**WORK TASK**
Starting at the line that contains "Register (806, 16)", return every line through the end of the entries below, exactly and with nothing else.

EXTRACTED DATA: Begin

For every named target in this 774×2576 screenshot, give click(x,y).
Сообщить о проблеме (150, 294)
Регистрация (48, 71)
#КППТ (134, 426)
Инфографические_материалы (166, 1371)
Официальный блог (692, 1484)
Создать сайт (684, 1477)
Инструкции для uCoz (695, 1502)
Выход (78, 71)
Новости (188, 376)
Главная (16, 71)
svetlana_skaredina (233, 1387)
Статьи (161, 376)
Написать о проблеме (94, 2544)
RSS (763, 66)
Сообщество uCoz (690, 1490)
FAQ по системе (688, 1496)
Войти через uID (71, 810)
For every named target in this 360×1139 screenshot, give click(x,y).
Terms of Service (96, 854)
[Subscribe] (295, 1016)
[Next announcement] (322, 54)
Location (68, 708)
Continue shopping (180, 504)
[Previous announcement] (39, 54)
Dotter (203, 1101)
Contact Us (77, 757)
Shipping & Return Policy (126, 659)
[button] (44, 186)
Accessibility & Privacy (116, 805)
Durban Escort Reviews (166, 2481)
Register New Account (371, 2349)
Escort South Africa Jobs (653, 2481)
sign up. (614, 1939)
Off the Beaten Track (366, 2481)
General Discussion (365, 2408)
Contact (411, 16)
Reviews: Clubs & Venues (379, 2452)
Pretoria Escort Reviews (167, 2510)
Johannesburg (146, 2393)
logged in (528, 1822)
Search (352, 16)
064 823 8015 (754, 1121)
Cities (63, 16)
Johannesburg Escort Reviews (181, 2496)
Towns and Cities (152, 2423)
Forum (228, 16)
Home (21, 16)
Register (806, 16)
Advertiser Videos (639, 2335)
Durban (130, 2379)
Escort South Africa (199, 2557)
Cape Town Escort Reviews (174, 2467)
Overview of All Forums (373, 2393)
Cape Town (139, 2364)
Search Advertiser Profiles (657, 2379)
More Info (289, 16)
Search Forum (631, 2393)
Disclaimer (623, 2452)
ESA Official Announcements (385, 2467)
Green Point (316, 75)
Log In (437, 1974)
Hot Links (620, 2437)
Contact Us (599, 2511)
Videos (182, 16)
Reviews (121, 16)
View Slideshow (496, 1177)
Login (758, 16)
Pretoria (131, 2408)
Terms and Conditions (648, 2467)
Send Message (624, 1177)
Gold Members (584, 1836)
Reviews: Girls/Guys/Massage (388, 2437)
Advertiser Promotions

EXTRACTED DATA: End

**OUTPUT OF THE EXERCISE**
Register (806, 16)
Advertiser Videos (639, 2335)
Durban (130, 2379)
Escort South Africa (199, 2557)
Cape Town Escort Reviews (174, 2467)
Overview of All Forums (373, 2393)
Cape Town (139, 2364)
Search Advertiser Profiles (657, 2379)
More Info (289, 16)
Search Forum (631, 2393)
Disclaimer (623, 2452)
ESA Official Announcements (385, 2467)
Green Point (316, 75)
Log In (437, 1974)
Hot Links (620, 2437)
Contact Us (599, 2511)
Videos (182, 16)
Reviews (121, 16)
View Slideshow (496, 1177)
Login (758, 16)
Pretoria (131, 2408)
Terms and Conditions (648, 2467)
Send Message (624, 1177)
Gold Members (584, 1836)
Reviews: Girls/Guys/Massage (388, 2437)
Advertiser Promotions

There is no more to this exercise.